James, 



     I hope so toand believe that it just may. It has a couple of search modes 
where it returns the smallest target or the fartherest target. The Prostaff 440 
returns the fartherst target very well. The Prostaff 550 doesn't. Leave it to 
the engineers to design something that works beautifully and then screw it up 
in a succeeding model. Bushnell did that in spades. Their earliest model the 
Litespeed 400 was a good design and worked reliably. They designed a 800 meter 
version that also is a workhorse.
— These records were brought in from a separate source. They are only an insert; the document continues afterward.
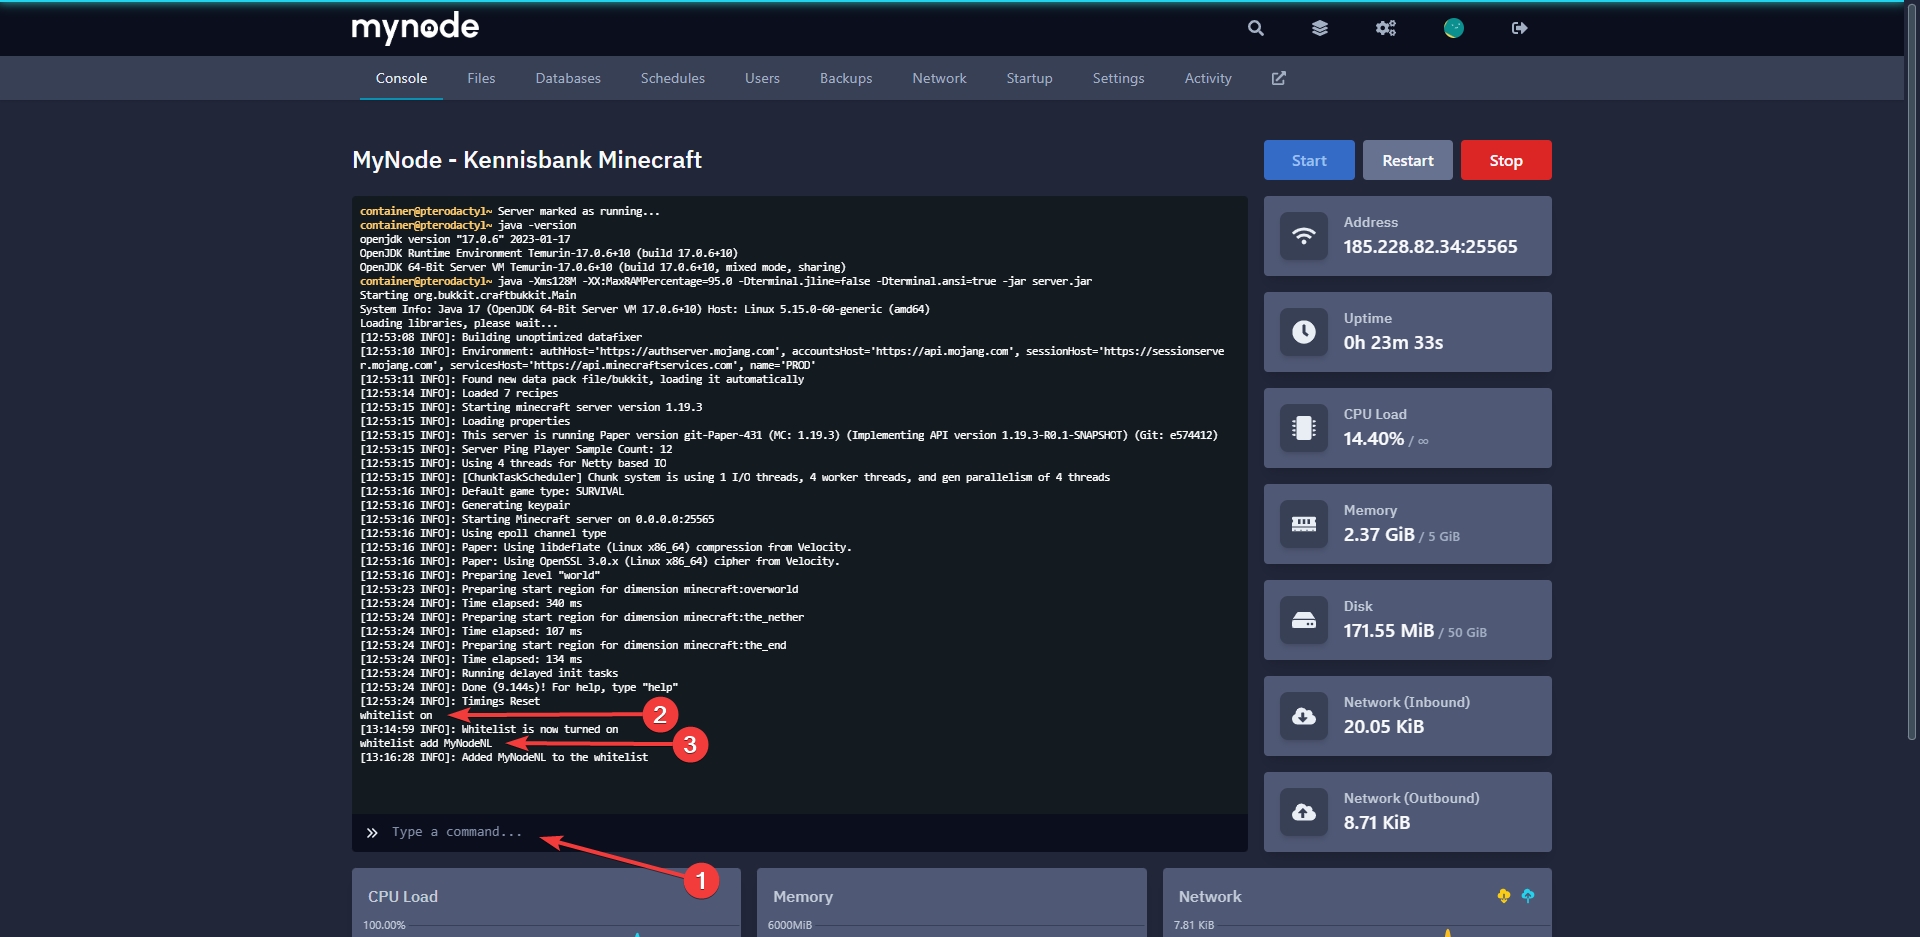Viewport: 1920px width, 937px height.
Task: Click the sign out icon
Action: pyautogui.click(x=1519, y=28)
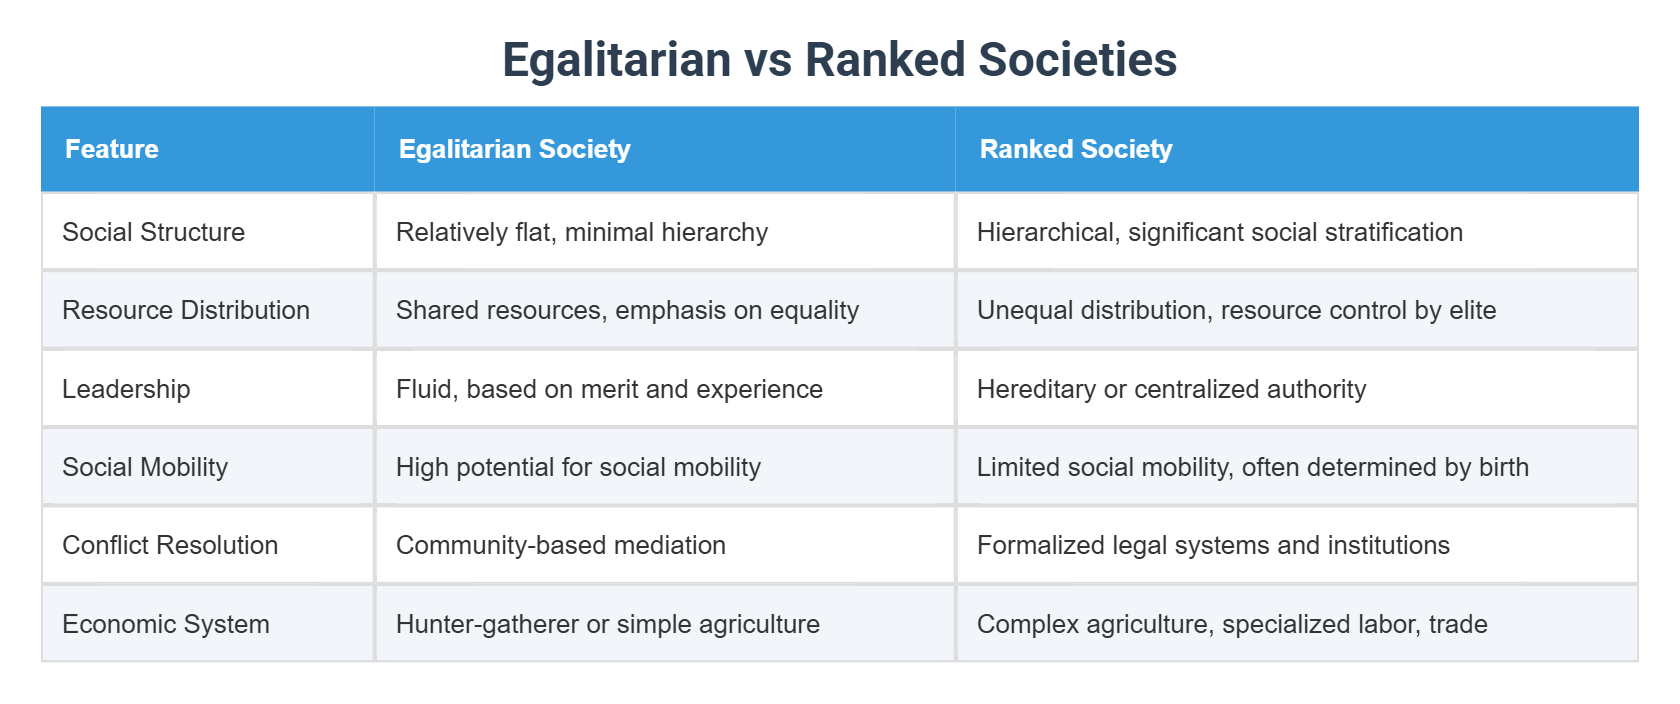Click 'Shared resources, emphasis on equality' cell
Image resolution: width=1680 pixels, height=704 pixels.
click(627, 310)
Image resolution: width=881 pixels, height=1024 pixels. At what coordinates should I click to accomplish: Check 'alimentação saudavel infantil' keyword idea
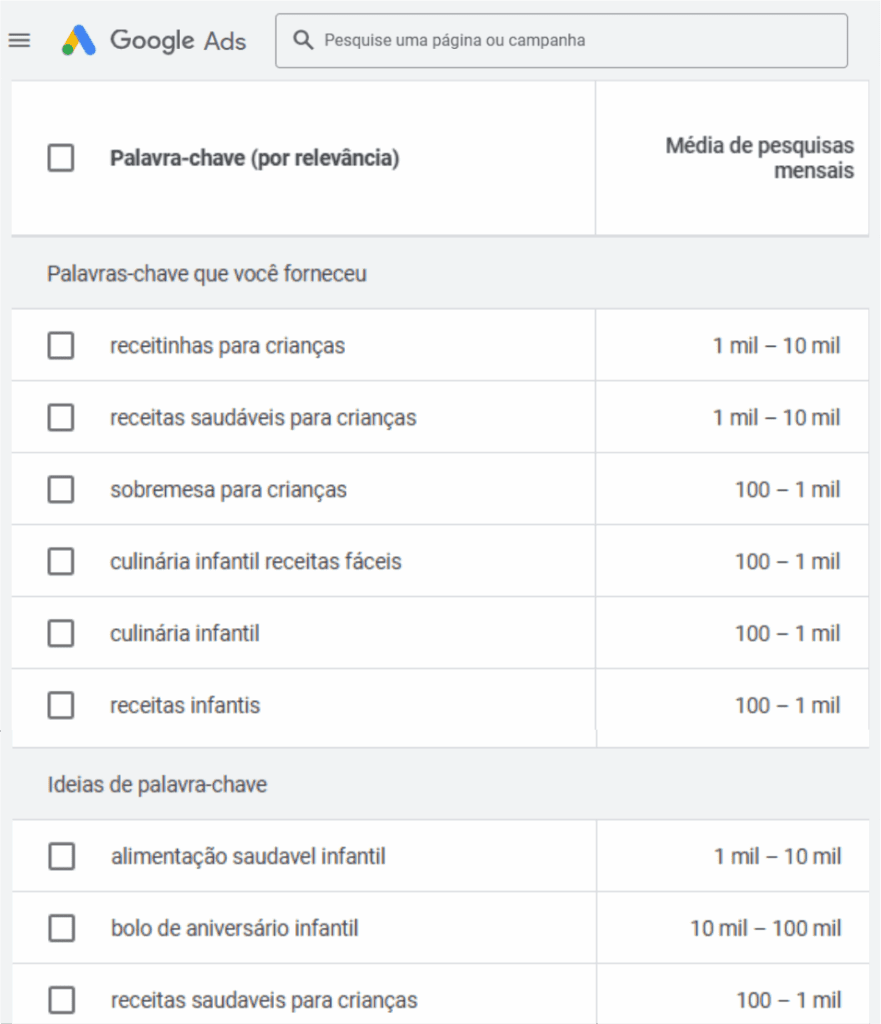point(62,857)
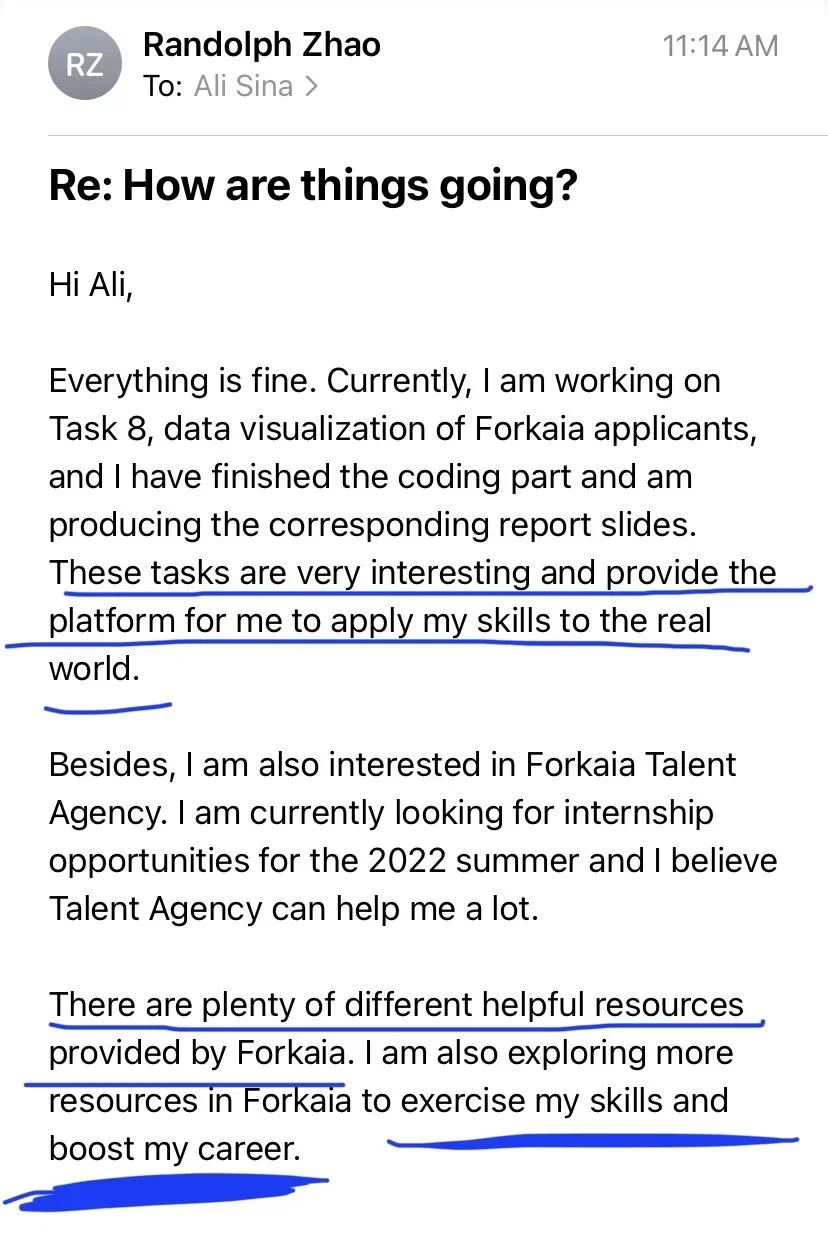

Everything went down hill thereafter. 



Bob 


----- Original Message ----- 
From: "James Parton" <[email protected]> 
To: "ENTSTrees" <[email protected]> 
Sent: Thursday, April 2, 2009 5:26:26 AM GMT -05:00 US/Canada Eastern 
Subject: [ENTS] Re: Nikon Forestry 550 


Bob, 

Welcome back, and we await your report. I hope the Nikon Forestry 550 
measures up to the quality of the Nikon 440. 

James Parton. 

On Apr 1, 4:24 am, [email protected] wrote: 
> ENTS, 
> 
>      Well, it is me, finally back into circulation. As a post-operative gift 
> to myself, I've ordered a Nikon Forestry 550. A new forester acquaintance 
> from New Hampshire asked my opinion of the instrument, so I feel duty bound 
> to respond to him with a real evaluation. I currently own a Nikon Prostaff 
> 550 as well as a Nikon Prostaff 440, but the Forestry 550 promises to be a 
> poor man's competitor to my LaserTech TruPuse 200. The Forestry 550 is 
> actually a hypsometer as opposed to just a rangefinder. When the 550 arrives, 
> naturally I'll give a full report on it to the list.  
>       I hope to resume the presentation of the problem set for the list. I 
> think I left off at #18 before my operation. If anyone wants a particular 
> problem type solved, please let me know. The purpose of developing the 
> problem set is to illustrate the solution to a wide range of tree measurement 
> problems including the most basic to our membership. Spreadsheet solutions 
> are provided for the computational intensive problems. This is your 
> opportunity to speak up. Any problem type, no matter how basic, just ask, and 
> you shall receive. 
>       Much of my time over the next several months will be spent completing 
> the draft of Dendromorphometry - The Art and Science of Measuring Trees in 
> the Field. For our new members who aren't aware, 5 of us (Dr. Lee Frelich, 
> Dr. Don Bragg, Dr. Robert Van Pelt, Will Blozan, and myself) have undertaken 
> the mission of developing tree-based mensuration as a formal discipline. We 
> now have plenty of material and the time is right for the book. I'll give 
> little progress reports along the way to completing the draft. 
>        As a final message to the membership, our numbers now stand at 328. I 
> can remember a time when I wasn't sure we'd ever get much above 75, but 
> kindred spirits have been finding us in increasing numbers. It has been soul 
> satisfying to Will and I to watch ENTS become well established and 
> increasingly recognized as THE tree measuring organization in the U.S.  BTW, 
> before I forget, we will be having a major ENTS rendezvous and old-growth 
> forest conference in Oct here in western Massachusetts. Gary Beluzo and I 
> will get cracking on the planning soon and keep the list fully informed.